Vragen van de leden Spekman (PvdA) en Voordewind (ChristenUnie) aan de minister voor Immigratie en Asiel over de notitie van Amnesty International over vreemdelingenbewaring (ingezonden 9 november 2010).

Vraag 1

Hebt u kennisgenomen van het rapport van Amnesty International «Vreemdelingendetentie: in strijd met mensenrechten» van 5 november 2010?

Vraag 2

Wat is uw reactie op de aanbevelingen die Amnesty International doet in het rapport?

Vraag 3

Kunt u toelichten waarom u vindt dat het huidige beleid omtrent vreemdelingenbewaring voldoet aan het uitgangspunt «vreemdelingenbewaring als ultimum remedium»? Kunt u uiteenzetten hoe zich dat standpunt verhoudt tot het in de praktijk ontbreken van voldoende, door Amnesty International in het rapport ook genoemde, alternatieven voor vreemdelingenbewaring, zoals bijvoorbeeld een meldplicht, onderbrenging op een betrouwbaar adres of elektronisch toezicht?

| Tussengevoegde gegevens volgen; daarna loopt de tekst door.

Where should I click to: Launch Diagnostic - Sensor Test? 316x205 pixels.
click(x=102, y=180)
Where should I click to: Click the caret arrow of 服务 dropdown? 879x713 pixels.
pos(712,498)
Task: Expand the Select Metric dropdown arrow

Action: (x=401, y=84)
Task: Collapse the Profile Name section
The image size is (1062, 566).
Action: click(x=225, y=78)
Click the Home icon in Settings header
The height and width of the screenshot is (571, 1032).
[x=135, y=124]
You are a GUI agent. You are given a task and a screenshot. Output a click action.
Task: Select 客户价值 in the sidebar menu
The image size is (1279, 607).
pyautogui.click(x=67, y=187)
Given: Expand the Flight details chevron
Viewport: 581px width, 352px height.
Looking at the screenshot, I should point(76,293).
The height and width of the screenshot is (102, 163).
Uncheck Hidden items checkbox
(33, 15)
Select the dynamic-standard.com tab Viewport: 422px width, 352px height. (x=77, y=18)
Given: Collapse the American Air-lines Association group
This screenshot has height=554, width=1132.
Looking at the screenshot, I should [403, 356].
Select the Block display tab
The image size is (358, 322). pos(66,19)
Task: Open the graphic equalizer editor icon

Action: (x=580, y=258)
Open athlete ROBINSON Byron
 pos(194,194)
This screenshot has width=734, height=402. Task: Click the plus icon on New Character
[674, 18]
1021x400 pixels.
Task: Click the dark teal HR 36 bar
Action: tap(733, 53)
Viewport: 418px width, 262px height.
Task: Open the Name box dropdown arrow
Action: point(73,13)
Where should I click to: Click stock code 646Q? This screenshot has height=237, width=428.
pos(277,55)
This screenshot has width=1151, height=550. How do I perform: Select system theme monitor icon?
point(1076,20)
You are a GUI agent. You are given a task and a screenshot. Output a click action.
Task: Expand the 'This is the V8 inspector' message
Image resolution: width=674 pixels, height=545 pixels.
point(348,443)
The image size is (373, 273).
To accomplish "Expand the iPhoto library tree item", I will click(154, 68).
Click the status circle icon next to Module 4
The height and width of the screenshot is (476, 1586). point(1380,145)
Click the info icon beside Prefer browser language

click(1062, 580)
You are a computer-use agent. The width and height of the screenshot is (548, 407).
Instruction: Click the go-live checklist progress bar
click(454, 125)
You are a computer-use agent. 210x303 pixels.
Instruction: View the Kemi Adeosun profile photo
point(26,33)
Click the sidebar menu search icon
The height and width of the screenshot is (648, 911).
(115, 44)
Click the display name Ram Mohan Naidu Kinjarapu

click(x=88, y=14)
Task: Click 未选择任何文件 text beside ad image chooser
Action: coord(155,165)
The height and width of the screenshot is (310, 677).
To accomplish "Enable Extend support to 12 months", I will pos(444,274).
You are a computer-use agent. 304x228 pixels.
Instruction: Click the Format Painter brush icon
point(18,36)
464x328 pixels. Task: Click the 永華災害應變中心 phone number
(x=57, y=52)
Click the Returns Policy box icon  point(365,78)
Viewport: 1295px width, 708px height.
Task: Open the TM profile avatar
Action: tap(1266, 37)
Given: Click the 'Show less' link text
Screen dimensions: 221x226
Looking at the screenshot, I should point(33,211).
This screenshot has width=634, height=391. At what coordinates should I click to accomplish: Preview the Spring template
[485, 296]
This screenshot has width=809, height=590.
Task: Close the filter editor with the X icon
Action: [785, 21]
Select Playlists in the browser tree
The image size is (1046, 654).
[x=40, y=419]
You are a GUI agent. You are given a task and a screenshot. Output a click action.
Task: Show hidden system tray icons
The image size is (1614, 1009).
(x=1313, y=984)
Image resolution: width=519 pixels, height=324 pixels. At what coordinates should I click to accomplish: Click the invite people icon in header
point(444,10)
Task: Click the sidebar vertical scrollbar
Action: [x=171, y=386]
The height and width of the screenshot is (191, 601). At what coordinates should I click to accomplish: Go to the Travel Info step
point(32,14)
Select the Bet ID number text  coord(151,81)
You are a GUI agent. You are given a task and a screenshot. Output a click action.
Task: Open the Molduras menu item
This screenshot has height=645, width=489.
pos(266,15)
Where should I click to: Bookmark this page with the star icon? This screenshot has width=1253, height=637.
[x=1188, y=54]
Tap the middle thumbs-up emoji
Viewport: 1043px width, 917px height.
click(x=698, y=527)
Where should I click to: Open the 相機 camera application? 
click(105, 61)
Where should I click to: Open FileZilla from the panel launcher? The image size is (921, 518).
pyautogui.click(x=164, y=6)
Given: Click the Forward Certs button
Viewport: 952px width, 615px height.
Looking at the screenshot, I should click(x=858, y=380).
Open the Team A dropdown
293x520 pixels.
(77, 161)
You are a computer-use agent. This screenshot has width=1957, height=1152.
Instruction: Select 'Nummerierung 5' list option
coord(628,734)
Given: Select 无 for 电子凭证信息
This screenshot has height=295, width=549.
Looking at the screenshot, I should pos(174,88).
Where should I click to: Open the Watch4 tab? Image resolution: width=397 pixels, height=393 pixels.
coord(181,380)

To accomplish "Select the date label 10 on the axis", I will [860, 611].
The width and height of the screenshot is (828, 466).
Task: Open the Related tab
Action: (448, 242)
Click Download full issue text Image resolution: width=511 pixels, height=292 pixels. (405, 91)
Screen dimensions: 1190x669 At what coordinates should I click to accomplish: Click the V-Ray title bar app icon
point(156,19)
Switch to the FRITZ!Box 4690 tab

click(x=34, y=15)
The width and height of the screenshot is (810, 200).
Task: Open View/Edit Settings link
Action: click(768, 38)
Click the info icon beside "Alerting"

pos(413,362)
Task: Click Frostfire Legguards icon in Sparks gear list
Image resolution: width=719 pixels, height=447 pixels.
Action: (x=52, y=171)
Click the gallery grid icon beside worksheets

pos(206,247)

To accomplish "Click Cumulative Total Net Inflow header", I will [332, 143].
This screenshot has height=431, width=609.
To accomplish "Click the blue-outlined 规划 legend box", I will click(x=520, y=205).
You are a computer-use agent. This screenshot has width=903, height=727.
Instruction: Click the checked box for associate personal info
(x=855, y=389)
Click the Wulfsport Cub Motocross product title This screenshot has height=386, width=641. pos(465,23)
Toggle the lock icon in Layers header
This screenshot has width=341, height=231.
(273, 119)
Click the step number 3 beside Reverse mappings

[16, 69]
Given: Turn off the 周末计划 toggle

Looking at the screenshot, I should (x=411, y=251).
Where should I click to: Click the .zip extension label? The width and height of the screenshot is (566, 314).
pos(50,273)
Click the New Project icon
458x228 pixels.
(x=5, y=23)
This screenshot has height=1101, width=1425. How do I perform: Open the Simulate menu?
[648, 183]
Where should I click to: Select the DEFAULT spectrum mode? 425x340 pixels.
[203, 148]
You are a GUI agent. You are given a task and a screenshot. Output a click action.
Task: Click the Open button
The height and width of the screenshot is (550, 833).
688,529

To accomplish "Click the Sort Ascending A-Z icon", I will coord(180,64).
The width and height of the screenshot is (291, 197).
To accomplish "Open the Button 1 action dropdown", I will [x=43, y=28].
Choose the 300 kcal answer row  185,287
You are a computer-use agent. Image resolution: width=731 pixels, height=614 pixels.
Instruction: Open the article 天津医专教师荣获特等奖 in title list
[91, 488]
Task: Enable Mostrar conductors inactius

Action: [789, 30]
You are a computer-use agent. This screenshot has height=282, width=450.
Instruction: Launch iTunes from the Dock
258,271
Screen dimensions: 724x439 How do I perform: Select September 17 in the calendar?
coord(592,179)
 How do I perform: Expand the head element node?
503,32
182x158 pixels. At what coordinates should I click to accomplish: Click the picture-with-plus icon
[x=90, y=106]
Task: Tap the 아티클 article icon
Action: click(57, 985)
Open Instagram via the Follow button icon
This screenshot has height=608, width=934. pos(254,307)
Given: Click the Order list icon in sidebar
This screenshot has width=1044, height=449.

Kunt u toelichten waarom met minder zware alternatieven niet hetzelfde effect zou kunnen worden bereikt?

Vraag 4

Onderschrijft u de stelling van Amnesty International in het rapport dat vreemdelingen in Nederland vrijwel standaard in vreemdelingendetentie worden genomen als aan de criteria uit artikel 6 of artikel 59 van de Vreemdelingenwet 2000 is voldaan, en dat mogelijke lichtere alternatieven nauwelijks worden toegepast? Kunt u dit toelichten?

Vraag 5

Deelt u de mening van Amnesty International dat op grond van mogelijkheden die moeten voortvloeien uit de Vreemdelingenwet 2000 de rechter standaard bij de beoordeling of vreemdelingenbewaring in een individueel geval (nog) aangewezen is, moet beoordelen of lichtere alternatieven voor de vreemdelingenbewaring aanwezig zijn? Zo niet, kunt u uiteenzetten waarom niet? Bent u van oordeel dat dit in de huidige praktijk voldoende gebeurt?

Vraag 6

Hoeveel vreemdelingen zijn de afgelopen vijf jaar daadwerkelijk teruggekeerd vanuit vreemdelingenbewaring, nadat die bewaring op dat moment korter dan zes maanden, langer dan zes maanden, langer dan twaalf maanden of langer dan 18 maanden had geduurd?

Toelichting:

Deze vragen dienen ter aanvulling op eerdere vragen terzake van het lid Schouw (D66), ingezonden 9 november 2010 (vraagnummer 2010Z16273).